== CHALLENGES ==
1. Reproduce word for word the portion of the FreeTTS article below, starting with "text to speech java" and going on through "easily readable form.".
2. Pick up the article on FreeTTS and speech synthesis, given below, after its final sentence and extend it.

== PASSAGE TO READ ==
Advertisment

FreeTTS: Speaking with Java

author-image
PCQ Bureau
New Update

Synthesizing speech from text has become a hot area for



programmers. Thanks to the new trend-that of reading e-books instead of large

bound volumes, reading news on the Web rather than on paper. On the flip side,

reading through the content sitting in front of the monitor for hours together

is at least irritating if it doesn't give you a headache. Software tools for

reading out the text are a handy way for reading the contents. Many software are

available for reading, some of them free, some of them for money. But, a good

programming API has been missing from the scene for a long time. FreeTTS is an

open-source project which has created a text to speech synthesizer in Java. For

source code in this article, visit the developer section at forums.pcquest.com



Advertisment
Direct

Hit!
Applies to:

Java programmers

USP:

Explains speech synthesis using FreeTTS 
Links:

http://freetts.sourceforge.net 
Google keywords:

text to speech java

Speech synthesis involves splitting the text into suitable

tokens, analyzing the tokens and normalizing them into easily readable form.

This step converts abbreviations and numbers etc into fully readable text. Then,

words are converted into lexicons (pronunciation units). If a word does not have

predefined lexicon for a word (like a name, say Nagaradjane, which is too

difficult for anyone to pronounce), the synthesizer uses a set of rules to

convert letter combinations into suitable lexicons. Once the lexicons are

decided, reading quality is improved by fixing location and amount of pauses,

pitch of the voice, tone and stress of the voice. Then, audio information is

generated and spoken out. Hence, speech synthesis involves a fairly long

procedure. The FreeTTS team claims that Java performs better than C language

based speech synthesis engine. The performance improvement is attributed to the

availability of extensive collection classes, usage of multi-threading and the

optimization provided by the HotSpotTM technology. Speech synthesis is

complimentary to speech recognition. While speech synthesis creates audio output

with an accent decided by the engine, speech recognition requires the engine to

generate speech from highly varying accents of audio data. This is like posing a

problem with multiple solution possibility to an elementary-school student. The

engine processes the audio data, compares it with predefined patterns of audio

data for the chosen accent, and then speculates (only guesses) the text, which

could be matching the audio. Speech recognition is usually considered to be an

error-prone system, since the pronunciation and accent vary greatly from region

to region. Hence, a recognition system, at an average, guesses 60 to 90% of the

spoken words rightly.

== GIVEN DATA ==
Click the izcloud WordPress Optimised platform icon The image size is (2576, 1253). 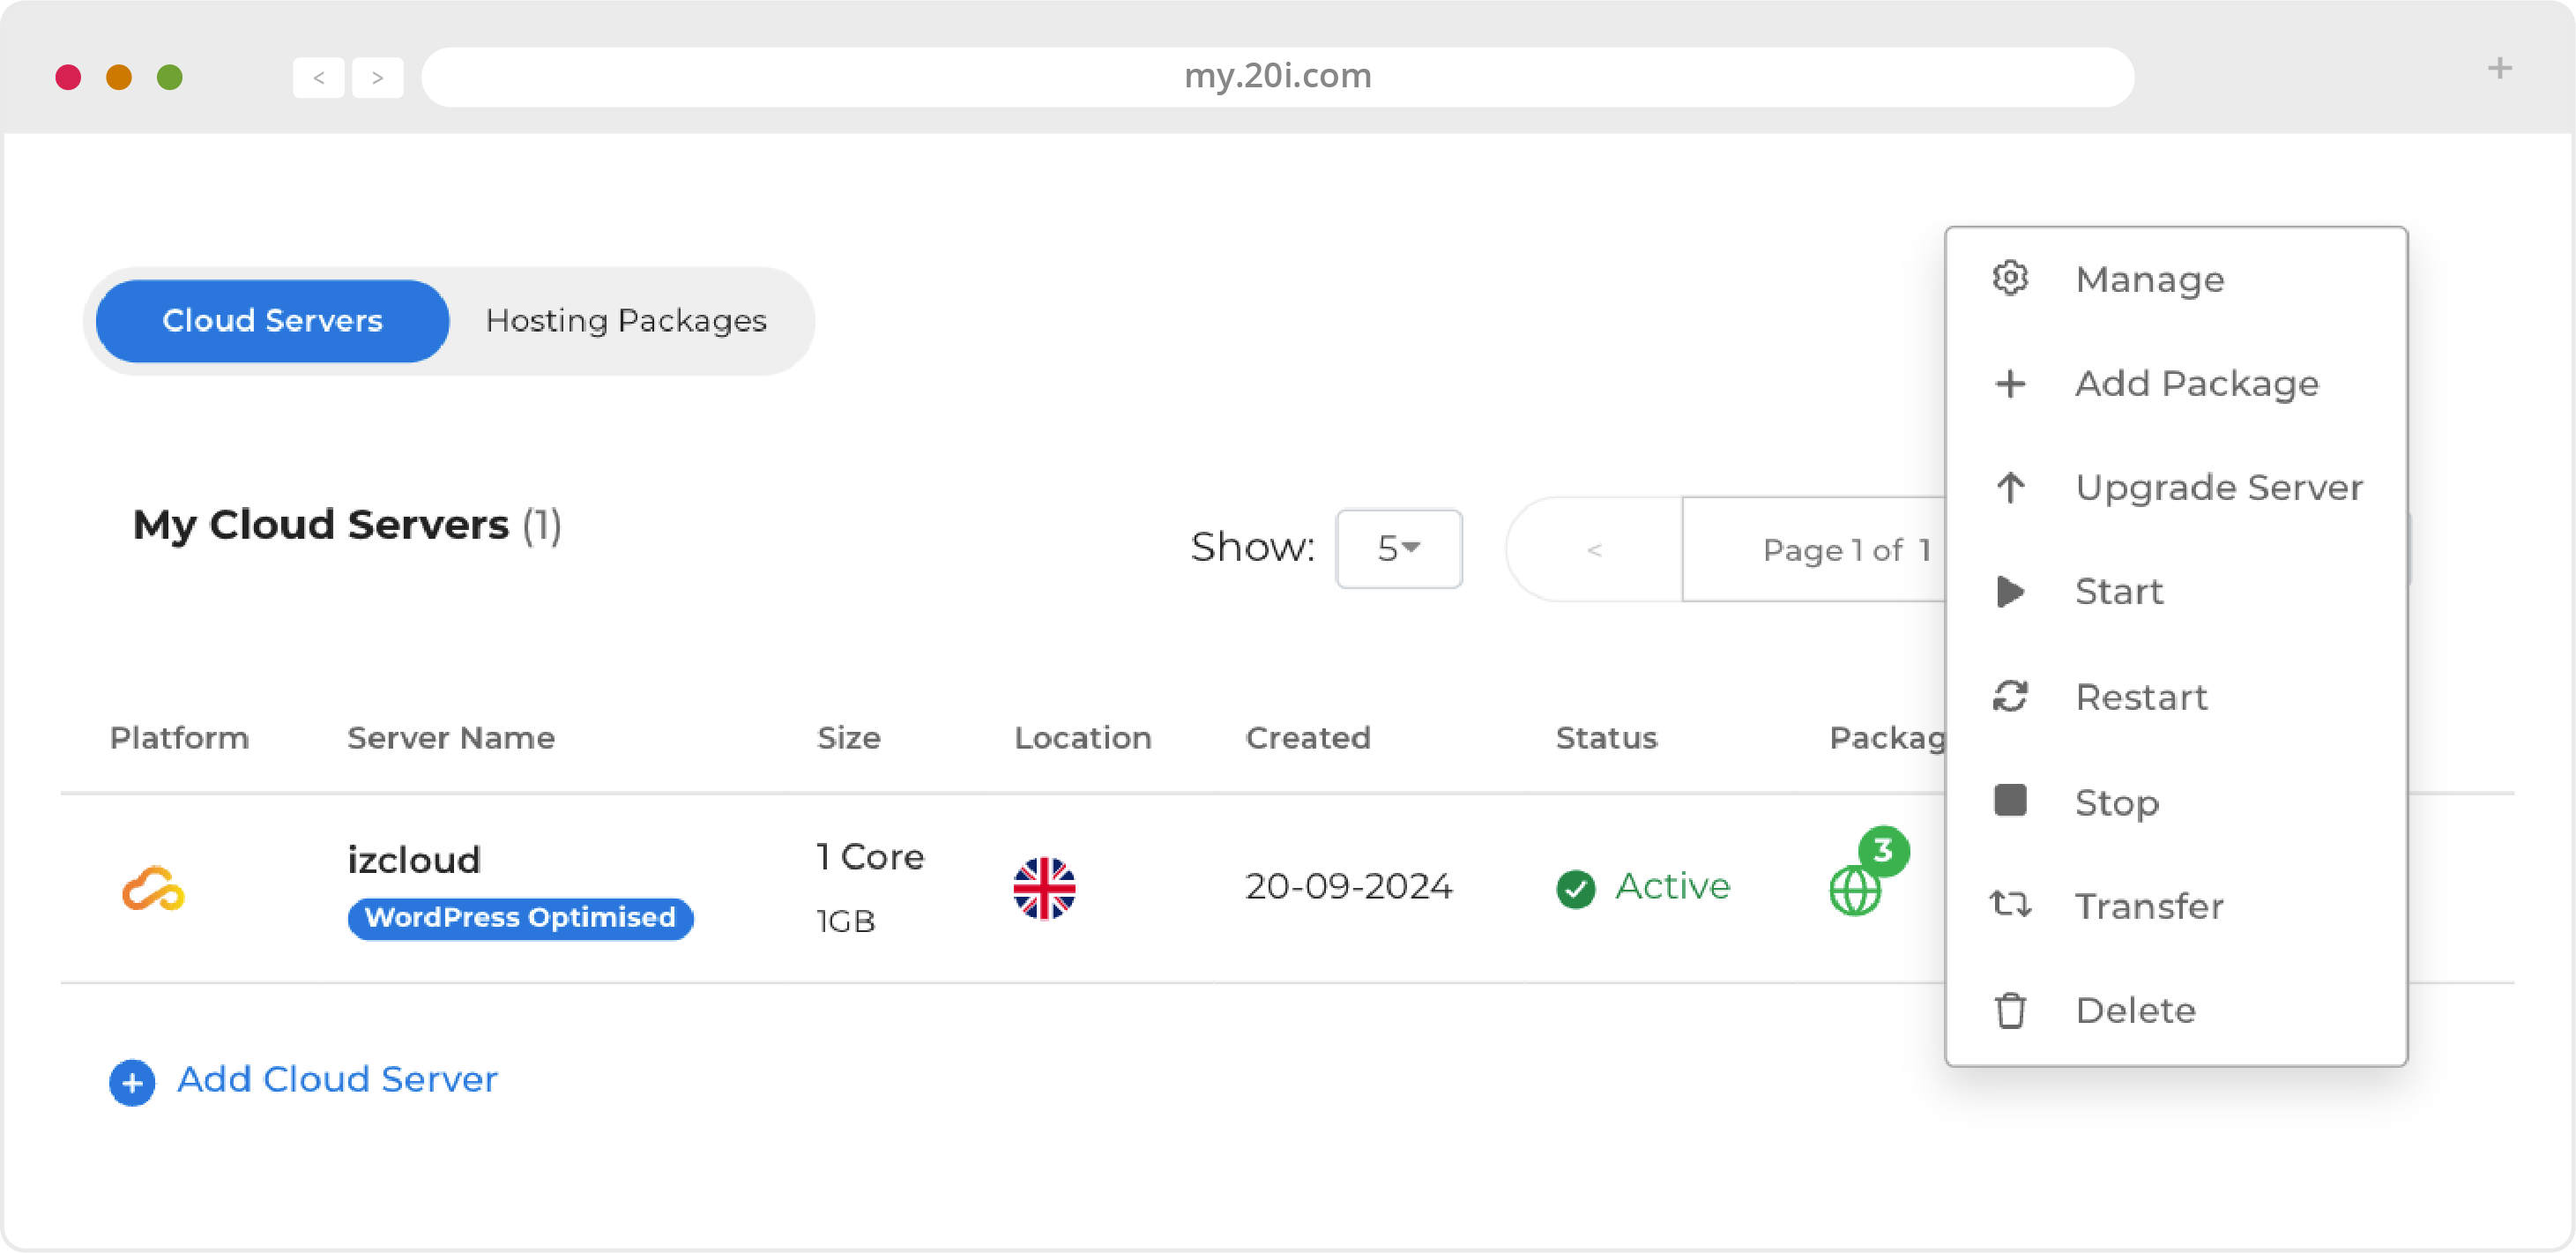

== THE RESPONSES ==
1.
text to speech java

Speech synthesis involves splitting the text into suitable

tokens, analyzing the tokens and normalizing them into easily readable form.

2.
Advertisment

Synthesizers are available in many forms. MS Office comes

with its own speech synthesis and recognition system. Adobe Acrobat Reader

provides support for reading PDF files (only on windows platform as of version

7). There is MS Reader for reading e-books. IBM has been releasing Via Voice for

a long time. Cross platform synthesis engines like Festival are available free

of cost. FreeTTS is one such speech synthesizer. It is provided as a Java

library, containing features required for generating speech out of text input.

It's an open-source project hosted at FreeTTS.sourceforge.net.

Java and speech



Sun Microsystems had developed a specification for speech handling both

speech synthesis and recognition, called JSAPI (Java Speech API) in

collaboration with other major IT players long before the actual implementation.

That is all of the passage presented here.